Il est aujourd’hui de notoriété publique que le surendettement est devenu un véritable fléau qui touche tout particulièrement les jeunes adultes.
Ainsi, on relève que:
- 25% des jeunes entre 16 et 25 ans dépensent plus d’argent qu’ils ne peuvent se permettre;
- 80% des personnes endettées l’ont été pour la première fois avant l’âge de 25 ans;
- 85% des jeunes de 14 à 24 ans considèrent le shopping comme une part importante de leurs loisirs;
- 33% de la population a tendance à ne pas pouvoir contrôler son comportement en matière d’achat;
- en Suisse, à la fin de l’année 2005, le montant total des dettes de tiers s’élevait à 9 milliards de CHF1.

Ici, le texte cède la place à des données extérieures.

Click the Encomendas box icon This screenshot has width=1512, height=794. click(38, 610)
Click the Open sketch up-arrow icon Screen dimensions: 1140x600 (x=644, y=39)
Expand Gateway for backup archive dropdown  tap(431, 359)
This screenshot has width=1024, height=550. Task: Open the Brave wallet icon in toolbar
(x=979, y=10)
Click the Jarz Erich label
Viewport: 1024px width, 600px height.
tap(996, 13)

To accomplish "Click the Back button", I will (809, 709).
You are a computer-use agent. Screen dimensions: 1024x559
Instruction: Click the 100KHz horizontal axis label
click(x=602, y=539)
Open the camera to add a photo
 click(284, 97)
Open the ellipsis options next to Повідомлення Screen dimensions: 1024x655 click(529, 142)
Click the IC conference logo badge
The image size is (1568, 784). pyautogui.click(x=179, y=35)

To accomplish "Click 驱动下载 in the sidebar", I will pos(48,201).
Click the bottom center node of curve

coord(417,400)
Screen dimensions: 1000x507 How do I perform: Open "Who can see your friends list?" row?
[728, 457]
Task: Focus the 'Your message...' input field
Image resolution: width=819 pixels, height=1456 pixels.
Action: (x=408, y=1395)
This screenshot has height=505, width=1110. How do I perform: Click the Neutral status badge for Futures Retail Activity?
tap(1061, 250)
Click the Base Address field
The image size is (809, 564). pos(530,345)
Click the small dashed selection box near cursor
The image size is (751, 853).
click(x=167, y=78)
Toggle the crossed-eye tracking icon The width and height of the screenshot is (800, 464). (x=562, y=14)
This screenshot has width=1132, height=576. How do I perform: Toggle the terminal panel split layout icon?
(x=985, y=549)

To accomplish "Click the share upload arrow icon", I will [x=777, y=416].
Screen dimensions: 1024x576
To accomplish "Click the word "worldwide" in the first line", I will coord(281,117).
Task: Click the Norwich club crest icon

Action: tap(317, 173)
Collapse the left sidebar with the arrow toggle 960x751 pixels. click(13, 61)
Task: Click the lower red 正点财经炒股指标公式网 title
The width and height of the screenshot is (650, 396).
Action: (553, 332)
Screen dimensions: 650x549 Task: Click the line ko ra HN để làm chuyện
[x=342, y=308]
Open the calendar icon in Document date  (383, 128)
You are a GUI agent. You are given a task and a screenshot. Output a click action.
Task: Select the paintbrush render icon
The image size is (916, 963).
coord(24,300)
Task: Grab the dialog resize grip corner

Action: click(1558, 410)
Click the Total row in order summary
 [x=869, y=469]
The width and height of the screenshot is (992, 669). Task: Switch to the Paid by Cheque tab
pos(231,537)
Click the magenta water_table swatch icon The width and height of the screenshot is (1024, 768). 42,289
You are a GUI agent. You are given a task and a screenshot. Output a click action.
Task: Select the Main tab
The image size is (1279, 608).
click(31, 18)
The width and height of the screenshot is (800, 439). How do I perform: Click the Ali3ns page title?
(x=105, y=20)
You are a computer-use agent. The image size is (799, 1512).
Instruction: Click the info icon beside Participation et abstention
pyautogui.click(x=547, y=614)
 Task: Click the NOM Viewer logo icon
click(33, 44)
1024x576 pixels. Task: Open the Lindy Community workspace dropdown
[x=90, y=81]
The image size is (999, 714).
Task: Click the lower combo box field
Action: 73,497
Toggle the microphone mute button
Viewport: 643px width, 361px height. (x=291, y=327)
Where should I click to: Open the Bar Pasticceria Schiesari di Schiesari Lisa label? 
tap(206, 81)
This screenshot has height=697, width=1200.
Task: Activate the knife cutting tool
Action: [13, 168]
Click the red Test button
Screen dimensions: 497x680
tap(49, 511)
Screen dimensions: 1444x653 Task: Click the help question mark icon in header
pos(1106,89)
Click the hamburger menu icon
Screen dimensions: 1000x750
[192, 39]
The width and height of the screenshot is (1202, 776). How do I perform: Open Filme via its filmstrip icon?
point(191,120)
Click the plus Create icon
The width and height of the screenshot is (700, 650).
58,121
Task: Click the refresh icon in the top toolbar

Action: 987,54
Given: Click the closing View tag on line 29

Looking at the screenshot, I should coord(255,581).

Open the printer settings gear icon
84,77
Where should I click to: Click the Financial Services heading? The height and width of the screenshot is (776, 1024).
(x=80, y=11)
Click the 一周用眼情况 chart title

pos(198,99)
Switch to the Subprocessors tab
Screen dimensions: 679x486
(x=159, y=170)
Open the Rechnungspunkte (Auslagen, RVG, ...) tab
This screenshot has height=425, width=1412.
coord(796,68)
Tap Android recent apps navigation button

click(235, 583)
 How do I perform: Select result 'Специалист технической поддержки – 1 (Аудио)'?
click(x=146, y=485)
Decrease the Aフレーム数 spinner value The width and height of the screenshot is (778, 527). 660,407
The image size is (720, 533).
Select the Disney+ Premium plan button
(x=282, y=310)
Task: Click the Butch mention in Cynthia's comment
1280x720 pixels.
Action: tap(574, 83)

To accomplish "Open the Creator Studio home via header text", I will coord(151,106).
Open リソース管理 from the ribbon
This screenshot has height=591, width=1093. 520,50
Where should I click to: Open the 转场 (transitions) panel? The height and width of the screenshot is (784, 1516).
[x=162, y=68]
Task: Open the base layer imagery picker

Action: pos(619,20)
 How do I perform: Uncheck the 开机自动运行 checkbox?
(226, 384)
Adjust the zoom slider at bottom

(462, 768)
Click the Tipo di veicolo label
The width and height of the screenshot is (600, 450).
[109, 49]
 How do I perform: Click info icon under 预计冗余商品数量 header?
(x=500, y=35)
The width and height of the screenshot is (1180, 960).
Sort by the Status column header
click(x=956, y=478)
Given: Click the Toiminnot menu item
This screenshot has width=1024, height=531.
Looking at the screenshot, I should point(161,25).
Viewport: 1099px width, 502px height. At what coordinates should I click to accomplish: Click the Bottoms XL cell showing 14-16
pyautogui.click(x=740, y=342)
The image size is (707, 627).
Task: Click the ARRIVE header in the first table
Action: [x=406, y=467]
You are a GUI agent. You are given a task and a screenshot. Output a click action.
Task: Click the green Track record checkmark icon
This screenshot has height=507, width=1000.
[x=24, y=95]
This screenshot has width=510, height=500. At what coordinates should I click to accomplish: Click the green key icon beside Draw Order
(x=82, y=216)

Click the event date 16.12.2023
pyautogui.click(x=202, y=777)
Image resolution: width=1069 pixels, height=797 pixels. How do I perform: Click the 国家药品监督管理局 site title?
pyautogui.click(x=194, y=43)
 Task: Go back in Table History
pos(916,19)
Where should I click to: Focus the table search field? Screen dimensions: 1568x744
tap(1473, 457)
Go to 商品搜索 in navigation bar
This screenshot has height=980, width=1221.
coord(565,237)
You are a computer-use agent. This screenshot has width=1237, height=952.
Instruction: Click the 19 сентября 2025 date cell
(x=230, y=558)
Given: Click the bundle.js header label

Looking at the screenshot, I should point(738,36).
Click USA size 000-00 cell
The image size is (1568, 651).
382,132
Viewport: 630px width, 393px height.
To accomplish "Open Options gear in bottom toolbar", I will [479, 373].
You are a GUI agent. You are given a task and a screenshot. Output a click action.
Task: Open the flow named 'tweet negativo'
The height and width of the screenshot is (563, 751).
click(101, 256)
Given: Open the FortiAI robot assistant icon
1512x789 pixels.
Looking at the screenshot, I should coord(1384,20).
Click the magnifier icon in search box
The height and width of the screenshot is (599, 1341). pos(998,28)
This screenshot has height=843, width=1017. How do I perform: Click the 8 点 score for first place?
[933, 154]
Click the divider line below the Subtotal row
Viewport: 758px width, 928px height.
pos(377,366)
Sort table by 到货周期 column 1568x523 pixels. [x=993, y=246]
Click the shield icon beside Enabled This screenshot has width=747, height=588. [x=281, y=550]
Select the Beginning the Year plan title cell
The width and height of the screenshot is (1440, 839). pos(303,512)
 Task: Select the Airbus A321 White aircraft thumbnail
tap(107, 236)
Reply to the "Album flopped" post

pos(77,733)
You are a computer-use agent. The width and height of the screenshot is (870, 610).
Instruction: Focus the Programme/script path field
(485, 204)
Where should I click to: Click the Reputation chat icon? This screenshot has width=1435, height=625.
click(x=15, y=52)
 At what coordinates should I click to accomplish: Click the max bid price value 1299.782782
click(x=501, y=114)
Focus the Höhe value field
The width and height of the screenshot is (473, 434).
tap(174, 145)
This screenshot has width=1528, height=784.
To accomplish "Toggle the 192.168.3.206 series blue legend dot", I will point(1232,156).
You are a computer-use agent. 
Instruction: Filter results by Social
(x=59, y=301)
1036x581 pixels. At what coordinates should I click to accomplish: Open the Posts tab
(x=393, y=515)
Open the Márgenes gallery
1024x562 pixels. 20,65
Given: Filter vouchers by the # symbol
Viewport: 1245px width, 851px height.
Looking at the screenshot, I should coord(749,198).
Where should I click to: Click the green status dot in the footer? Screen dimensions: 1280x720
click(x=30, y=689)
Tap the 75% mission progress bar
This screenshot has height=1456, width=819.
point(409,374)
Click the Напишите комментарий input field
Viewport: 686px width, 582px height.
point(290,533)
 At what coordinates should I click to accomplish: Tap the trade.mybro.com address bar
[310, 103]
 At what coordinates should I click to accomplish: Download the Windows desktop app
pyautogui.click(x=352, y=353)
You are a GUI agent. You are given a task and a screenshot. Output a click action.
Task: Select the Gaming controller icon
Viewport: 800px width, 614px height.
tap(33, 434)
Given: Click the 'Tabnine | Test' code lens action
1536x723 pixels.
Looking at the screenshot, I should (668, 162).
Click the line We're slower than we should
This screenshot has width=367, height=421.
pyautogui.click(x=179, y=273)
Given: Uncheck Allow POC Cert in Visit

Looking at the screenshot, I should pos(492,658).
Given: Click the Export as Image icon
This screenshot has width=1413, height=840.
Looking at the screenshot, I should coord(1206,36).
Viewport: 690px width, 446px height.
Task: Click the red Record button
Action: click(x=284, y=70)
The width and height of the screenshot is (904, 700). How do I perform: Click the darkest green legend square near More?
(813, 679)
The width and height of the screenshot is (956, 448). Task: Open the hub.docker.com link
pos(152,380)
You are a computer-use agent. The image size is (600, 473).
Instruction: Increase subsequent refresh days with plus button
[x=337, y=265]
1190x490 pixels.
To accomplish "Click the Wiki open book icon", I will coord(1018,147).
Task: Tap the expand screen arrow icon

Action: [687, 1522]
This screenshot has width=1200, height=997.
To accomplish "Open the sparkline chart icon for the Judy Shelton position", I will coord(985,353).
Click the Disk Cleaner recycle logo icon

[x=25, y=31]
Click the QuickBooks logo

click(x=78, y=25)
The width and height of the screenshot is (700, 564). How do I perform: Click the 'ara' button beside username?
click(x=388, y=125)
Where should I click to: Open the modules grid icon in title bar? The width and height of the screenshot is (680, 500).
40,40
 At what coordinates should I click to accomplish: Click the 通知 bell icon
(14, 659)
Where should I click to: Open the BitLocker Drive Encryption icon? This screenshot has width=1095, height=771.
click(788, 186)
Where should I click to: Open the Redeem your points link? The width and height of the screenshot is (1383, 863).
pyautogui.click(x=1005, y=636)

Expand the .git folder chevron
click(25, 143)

Dans une société où les personnes sont confrontées à des techniques commerciales omniprésentes les poussant à la surconsommation et à la dépendance à l’achat, la publicité pour le petit crédit contribue encore davantage à faire sombrer de nombreux ménages dans l’endettement.
A l’heure où la Confédération et les cantons essaient un peu partout de mettre un frein aux effets de l’endettement, il importe de limiter la publicité en faveur du petit crédit d’autant que les jeunes y sont particulièrement sensibles. En ce sens, c’est aux communes d’agir dans leur domaine de compétences, en particulier sur les limitations des autorisations délivrées pour les affichages publicitaires en matière de petit crédit.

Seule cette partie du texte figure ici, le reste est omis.